Düsseldorf, 24.Oktober 2005. Mit der großen
Koalition wird es weder eine Bürgerversicherung noch eine 
Kopfpauschale geben - das steht fest. Der CSU-Sozialpolitiker Horst 
Seehofer äußerte sich der Berliner Zeitung gegenüber zuversichtlich, 
dass sich Union und SPD rasch auf Reformen in den Sozialsystemen 
einigen können. Ob die kommende Regierung in der Lage sein wird, die 
drängenden Probleme des Gesundheitswesens schnell anzugehen, wird ein
Schwerpunkt der 10. Handelsblatt Jahrestagung "Health" (28./29. 
November 2005, Berlin) sein. Die Vorsitzenden dieser Jahrestagung 
sind Univ.-Prof. Dr. Günter Neubauer (Universität der Bundeswehr 
München, Institut für Gesundheitsökonomik) und Prof. Dr. Eberhard 
Wille (Universität Mannheim und Sachverständigenrat zur Begutachtung 
der Entwicklung im Gesundheitswesen).
Weiteres Thema des etablierten Gesundheitskongresses sind die 
steigenden Arzneimittelausgaben. Wie im Handelsblatt (17.10.2005, 
Seite 7) zu lesen war, forderte der Chef der Barmer Ersatzkasse, Dr. 

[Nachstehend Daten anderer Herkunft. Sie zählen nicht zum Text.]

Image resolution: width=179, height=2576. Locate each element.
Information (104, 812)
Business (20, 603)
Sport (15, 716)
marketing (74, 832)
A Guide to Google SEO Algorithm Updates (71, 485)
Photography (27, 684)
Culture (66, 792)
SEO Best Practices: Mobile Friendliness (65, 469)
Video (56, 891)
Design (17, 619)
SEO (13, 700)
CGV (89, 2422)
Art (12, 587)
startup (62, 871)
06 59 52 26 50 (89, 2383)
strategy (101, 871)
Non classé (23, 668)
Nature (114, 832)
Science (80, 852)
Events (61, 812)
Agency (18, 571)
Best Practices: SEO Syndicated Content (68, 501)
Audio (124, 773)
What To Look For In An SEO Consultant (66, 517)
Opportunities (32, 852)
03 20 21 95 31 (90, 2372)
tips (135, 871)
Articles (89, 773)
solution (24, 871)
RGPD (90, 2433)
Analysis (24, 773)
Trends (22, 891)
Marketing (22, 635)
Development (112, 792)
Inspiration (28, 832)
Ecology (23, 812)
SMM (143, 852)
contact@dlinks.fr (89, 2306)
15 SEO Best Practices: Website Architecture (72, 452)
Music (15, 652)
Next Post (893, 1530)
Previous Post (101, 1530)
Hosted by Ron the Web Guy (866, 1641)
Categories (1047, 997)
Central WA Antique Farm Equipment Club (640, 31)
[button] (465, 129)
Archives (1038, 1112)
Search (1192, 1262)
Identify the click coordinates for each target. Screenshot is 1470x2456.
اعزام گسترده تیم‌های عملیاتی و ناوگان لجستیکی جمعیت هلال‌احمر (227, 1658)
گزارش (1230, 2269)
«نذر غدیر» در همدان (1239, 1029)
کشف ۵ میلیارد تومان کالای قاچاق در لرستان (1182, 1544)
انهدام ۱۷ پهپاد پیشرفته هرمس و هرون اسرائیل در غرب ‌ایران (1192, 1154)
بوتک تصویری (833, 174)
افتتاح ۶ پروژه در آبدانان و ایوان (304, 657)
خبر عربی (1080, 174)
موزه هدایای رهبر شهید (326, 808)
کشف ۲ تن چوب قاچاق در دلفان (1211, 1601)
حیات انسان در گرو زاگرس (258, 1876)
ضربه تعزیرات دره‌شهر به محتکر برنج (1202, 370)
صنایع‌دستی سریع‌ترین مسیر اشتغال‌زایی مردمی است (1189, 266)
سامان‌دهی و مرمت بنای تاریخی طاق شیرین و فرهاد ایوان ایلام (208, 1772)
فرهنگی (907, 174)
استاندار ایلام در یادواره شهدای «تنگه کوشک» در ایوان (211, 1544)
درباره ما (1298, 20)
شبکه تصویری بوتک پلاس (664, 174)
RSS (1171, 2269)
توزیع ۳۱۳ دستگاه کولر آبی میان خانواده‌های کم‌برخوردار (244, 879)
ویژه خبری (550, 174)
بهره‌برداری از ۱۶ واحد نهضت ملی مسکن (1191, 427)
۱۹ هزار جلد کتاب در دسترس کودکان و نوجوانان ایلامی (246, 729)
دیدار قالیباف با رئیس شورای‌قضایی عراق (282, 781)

Eckart Fiedler, SPD und Union auf, bereits in ihren 
Koalitionsverhandlungen schnelle politische Maßnahmen gegen ein 
weiteres Ausufern der Kosten zu beschließen. Bis September sind die 
Arzneikosten pro Monat um durchschnittlich fast 20 Prozent gestiegen.
Dies bedeute, dass die Kassen in diesem Jahr allein für Medikamente 
knapp vier Milliarden  Euro mehr ausgeben müssten als 2004, so 
Fiedler. "Wird diese Entwicklung nicht gestoppt, werden 2006 nach den
bisherigen Schätzungen weitere 1,5 Mrd. Euro hinzu kommen", warnte 
er. Die Effizienz in der Arzneimittelversorgung wird auf dem 
Handelsblatt-Kongress von Prof. Dr. rer.nat. Gerd Glaeske 
(Universität Bremen) Glaeske aufgegriffen. Er sieht eine 
Effizienzsteigerung durch selektive Verträge und geht auf die 
Verbesserung der Strukturqualität durch die "4. Hürde" ein. Durch 
Substitution und Verzicht sind nach Meinung des Gesundheitsexperten 
weitere Rationalisierungen möglich.
Einig waren sich Referenten und Teilnehmer schon auf den 
vergangenen Tagungen: Das Gesundheitswesen krankt an zu wenig 
Wettbewerb, zu wenig Transparenz, zu starken Monopolen und zu viel 
Bürokratie. Optionen für Reformen und neue Finanzierungsmodelle sind 
in diesem Jahr ebenso Thema wie das Hausarzt-Modell und die neue 
Gesundheitskarte.
In dem Versagen der alten Versorgungssysteme sieht Eugen Münch 
(Rhön- Klinikum) Chancen für neue Angebote, zum Beispiel die 
Telemedizin. Weiter erläutert Münch, wie er sich unter Nutzung 
ökonomischer Gesetze und mehr Patienten-Verantwortung eine weiter 
entwickelte Form der Krankenkassen vorstellt. Neue Versorgungsformen 
sind auch Thema des AOK-Vorsitzenden Dr. jur. Hans-Jürgen Ahrens. Er 
zieht eine erste Bilanz aus Kassensicht und geht auf neue 
Gestaltungsspielräume durch das GMG 
(Gesundheitsmodernisierungsgesetz) ein. Über die PKV im deutschen 
Gesundheitswesen referiert Dr. Volker Leienbach. Der Direktor des 
Verbandes der privaten Krankenversicherung stellt das 
PKV-Reformkonzept Krankenversicherung vor und bewertet die aktuellen 
Vorschläge zur Reform.
Über die Preisbildung und Nutzenbewertung nach einem Jahr IQWiG 
(Institut für Qualität und Wirtschaftlichkeit im Gesundheitswesen) 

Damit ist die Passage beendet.